What needs to be done:
With the images excluded, set down every line of the listing below exactly.

Dataset excerpts:
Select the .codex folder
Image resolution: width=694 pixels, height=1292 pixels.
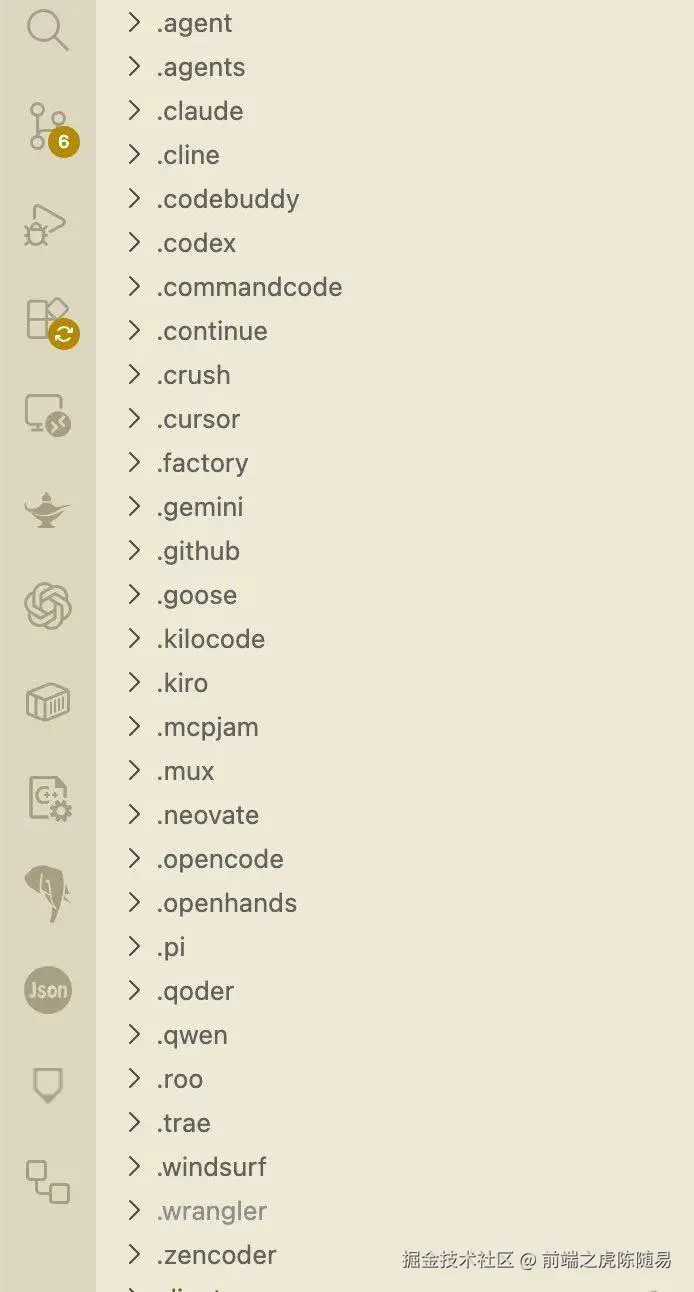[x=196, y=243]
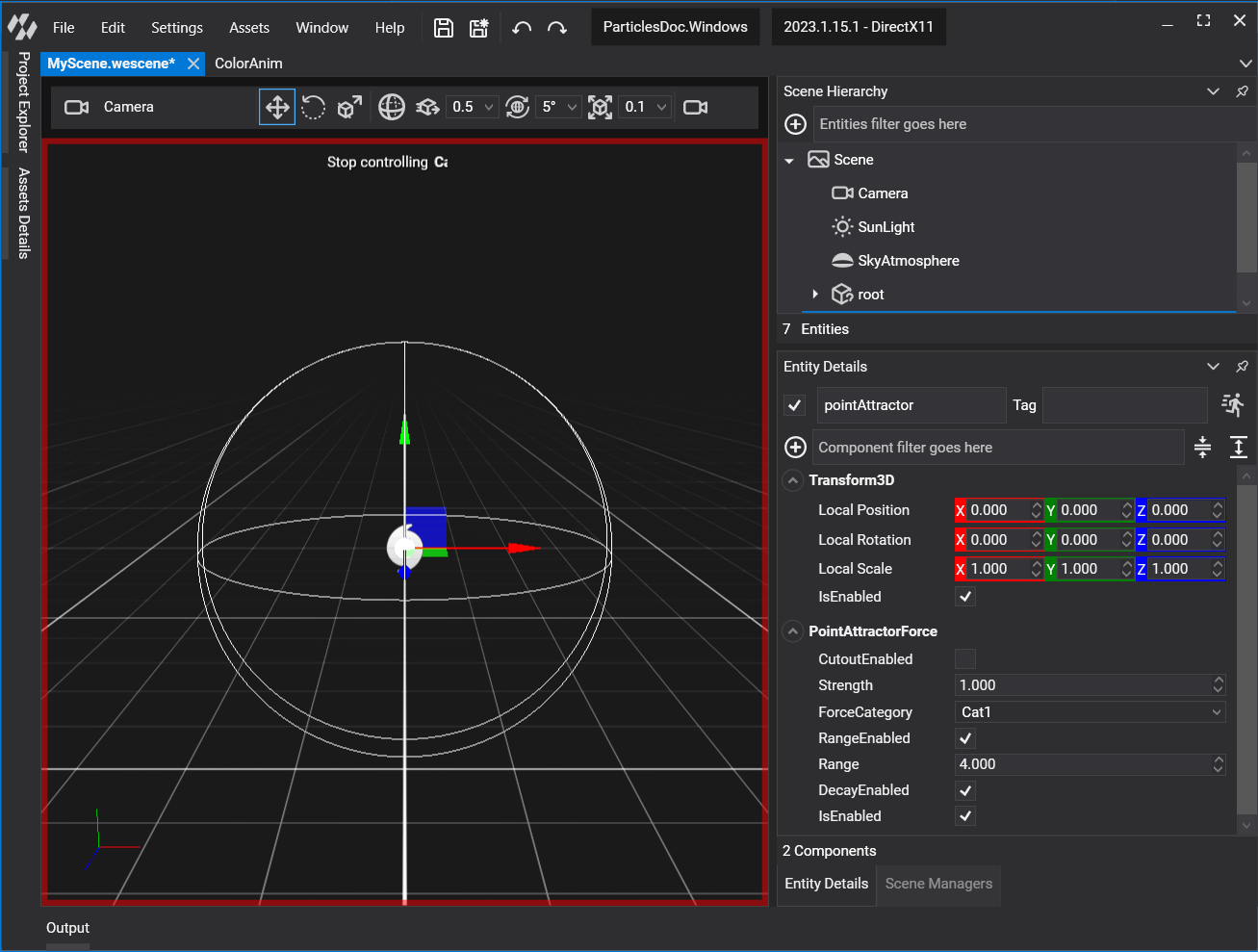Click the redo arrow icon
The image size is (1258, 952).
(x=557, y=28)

Written solution:
Select the .codex folder
Image resolution: width=694 pixels, height=1292 pixels.
[x=196, y=243]
Click the redo arrow icon
The image size is (1258, 952).
(x=557, y=28)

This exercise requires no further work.